## Questions on the material
(A) In the lithium Q&A, reproduce the text between "The point of" and "taper off lithium.", inclusive.
(B) Answer these questions from the lithium Q&A, one per line:
(i) How many years has the person asking been taking lithium carbonate?
(ii) How old is the person asking?
(iii) Which university is Steve Dubovsky from?

Q: Chances of Success w/ Going Off Meds?
I have been taking lithium carbonate for a bipolar disorder for eleven years, my
doctor, an MD is suggesting that I get off the medication. I am now 32
years old and feel somewhat ok about getting off the meds, what do you think my
chances will be of succeeding? I have never tried getting off my meds
Dear Vicki --
If you have gone these 11 years without any evidence of mood cycling, you may be
a good candidate for a trial of "no medication". I once heard
Mauricio Tohen, the Harvard bipolar expert who has studied life-patterns of
bipolar disorder as much as anybody in the world, say that as many as 1 person
in 10 who has a manic episode will not have one again. Reviewing his
published research on this topic, I can see that some of this assertion was
based on people who may not have had bipolar disorder, and some of it is based
on studies that went as long as four years (but not longer, so his assertion
should be qualified as "will not have one again in at least a 4 year
period"; however, he has probably been following this group of patients
forward in time and just hasn't published again on them, so I suspect he has
been watching them for much longer than 4 years, thus his assertion as quoted
originally above. Mind you, I could have heard him wrong).
The point of all that was.... it is fairly well
accepted, as near as I can tell, to try a period of time off of lithium after a
long phase of no symptoms. The MOST IMPORTANT POINT about doing so,
however, is not so much when to do this, as HOW: it is clear that tapering off very
slowly is crucial. One other mood expert I heard discuss this (Steve
Dubovsky from Univ. of Colorado) says that he will take as much as an entire
year to taper off lithium.

## Data supplied
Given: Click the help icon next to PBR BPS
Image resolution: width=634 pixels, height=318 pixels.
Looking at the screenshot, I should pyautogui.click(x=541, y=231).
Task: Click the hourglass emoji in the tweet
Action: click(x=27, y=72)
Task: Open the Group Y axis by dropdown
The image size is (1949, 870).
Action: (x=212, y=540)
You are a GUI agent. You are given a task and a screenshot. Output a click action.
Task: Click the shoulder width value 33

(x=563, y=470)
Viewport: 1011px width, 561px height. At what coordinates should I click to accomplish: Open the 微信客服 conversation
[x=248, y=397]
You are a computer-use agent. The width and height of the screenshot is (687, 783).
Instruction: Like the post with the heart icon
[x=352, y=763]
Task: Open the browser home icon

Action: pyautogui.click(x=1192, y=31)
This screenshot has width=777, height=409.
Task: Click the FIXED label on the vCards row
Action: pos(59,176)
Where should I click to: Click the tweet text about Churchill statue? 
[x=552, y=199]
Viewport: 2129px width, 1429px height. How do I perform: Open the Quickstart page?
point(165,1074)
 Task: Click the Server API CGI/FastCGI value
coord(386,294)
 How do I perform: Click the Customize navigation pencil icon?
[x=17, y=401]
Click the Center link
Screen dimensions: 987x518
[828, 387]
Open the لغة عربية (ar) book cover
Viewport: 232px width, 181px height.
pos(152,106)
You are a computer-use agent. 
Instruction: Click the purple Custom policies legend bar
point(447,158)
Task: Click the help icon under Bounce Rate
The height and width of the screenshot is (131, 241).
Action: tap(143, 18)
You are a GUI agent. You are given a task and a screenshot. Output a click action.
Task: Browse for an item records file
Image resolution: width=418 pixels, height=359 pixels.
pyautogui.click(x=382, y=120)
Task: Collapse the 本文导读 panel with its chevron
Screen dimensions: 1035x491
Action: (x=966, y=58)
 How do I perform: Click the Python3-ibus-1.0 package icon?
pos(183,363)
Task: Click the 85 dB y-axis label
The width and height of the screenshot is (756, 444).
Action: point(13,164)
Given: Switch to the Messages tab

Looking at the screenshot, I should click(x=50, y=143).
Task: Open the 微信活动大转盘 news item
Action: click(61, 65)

## Replies
(A)
The point of all that was.... it is fairly well
accepted, as near as I can tell, to try a period of time off of lithium after a
long phase of no symptoms. The MOST IMPORTANT POINT about doing so,
however, is not so much when to do this, as HOW: it is clear that tapering off very
slowly is crucial. One other mood expert I heard discuss this (Steve
Dubovsky from Univ. of Colorado) says that he will take as much as an entire
year to taper off lithium.

(B)
(i) Eleven years
(ii) 32
(iii) University of Colorado